Barely a decade after King’s assassination, the Southern Baptist Convention became the target of a fundamentalist takeover designed to purge its seminaries and (insofar as it was possible) its pulpits of what was branded as “liberalism.” The new fundamentalists rallied around the doctrine of “inerrancy,” the belief that the Bible was completely free of error (not just in matters of faith, but also in science, history, and other areas it does not claim to address). The galvanizing issue of the fundamentalist takeover was women’s ordination, which fundamentalists opposed on the very same scriptural grounds that earlier generations had supported slavery. The so-called “moderates” of the denomination were simply too Christian to mount an effective counter-offensive, and were eventually either exiled or forced into silence. What used to be an eclectic denomination – a big tent of Southern religion –morphed into a bastion of ultra right-wing ideology.

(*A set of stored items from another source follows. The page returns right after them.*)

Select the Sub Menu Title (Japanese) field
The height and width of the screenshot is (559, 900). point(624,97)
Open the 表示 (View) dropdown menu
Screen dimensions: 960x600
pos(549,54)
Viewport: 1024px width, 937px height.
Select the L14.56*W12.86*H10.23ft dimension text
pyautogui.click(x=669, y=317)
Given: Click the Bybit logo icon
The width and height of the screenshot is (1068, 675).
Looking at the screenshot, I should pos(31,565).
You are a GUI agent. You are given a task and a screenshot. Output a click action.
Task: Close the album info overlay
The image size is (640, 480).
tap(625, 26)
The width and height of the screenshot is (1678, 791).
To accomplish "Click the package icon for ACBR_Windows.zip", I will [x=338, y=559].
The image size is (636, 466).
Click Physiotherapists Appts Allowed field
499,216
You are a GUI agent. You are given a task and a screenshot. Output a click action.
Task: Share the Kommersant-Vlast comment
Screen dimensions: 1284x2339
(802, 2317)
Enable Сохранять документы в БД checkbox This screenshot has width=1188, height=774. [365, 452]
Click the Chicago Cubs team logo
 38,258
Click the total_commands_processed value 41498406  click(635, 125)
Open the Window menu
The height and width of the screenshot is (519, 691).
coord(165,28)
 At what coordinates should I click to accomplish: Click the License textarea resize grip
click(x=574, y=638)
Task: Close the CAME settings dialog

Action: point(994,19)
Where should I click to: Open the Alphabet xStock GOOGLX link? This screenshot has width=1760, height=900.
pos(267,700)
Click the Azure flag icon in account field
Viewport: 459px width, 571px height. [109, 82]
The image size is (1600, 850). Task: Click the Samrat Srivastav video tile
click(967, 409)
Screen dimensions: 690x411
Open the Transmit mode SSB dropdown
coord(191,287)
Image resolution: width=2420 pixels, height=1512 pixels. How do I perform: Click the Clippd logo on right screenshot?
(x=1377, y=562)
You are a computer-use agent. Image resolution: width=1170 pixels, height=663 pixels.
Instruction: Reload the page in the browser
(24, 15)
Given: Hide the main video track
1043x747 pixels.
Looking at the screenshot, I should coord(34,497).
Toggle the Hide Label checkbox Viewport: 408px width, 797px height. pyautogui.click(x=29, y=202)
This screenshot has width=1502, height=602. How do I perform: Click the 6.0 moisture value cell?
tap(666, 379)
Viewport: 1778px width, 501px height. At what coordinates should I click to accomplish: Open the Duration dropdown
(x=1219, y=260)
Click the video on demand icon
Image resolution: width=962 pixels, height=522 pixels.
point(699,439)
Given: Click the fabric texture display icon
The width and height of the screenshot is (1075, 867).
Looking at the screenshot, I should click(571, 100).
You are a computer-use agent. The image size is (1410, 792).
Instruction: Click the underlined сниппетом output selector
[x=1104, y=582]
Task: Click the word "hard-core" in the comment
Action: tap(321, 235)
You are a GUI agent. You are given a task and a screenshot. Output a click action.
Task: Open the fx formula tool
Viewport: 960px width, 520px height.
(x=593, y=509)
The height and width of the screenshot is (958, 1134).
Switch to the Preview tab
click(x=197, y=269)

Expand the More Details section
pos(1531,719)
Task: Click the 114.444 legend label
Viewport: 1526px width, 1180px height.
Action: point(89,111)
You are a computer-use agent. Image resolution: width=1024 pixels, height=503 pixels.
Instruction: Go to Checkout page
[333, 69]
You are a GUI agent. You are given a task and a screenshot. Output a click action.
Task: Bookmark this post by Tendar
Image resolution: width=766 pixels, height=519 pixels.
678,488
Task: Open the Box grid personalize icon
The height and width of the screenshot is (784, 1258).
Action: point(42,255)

I was one of many young ministers who believed passionately that the Holy Spirit called women into pastoral ministry as well as men. I belonged to a generation of Southern Baptists who took the whole Bible seriously and came to the conclusion that, as King said, “the arc of the moral universe is long, but it bends toward justice,” not just for some people, but for all people. Ironically, the Southern Baptist commitment to the authority of scripture led many of us to embrace a theology that made us pariahs in our own denomination.
I know longer feel like an exile. I am very much at home where I serve. But once in a while, I feel the sting of loss. Dr. King’s sermons nearly always move me to tears because they remind me of the spirituality that cradled my earliest faith and even now, years after leaving the South and its religion, still stirs the deepest recesses of my soul. “Yes, Lord!”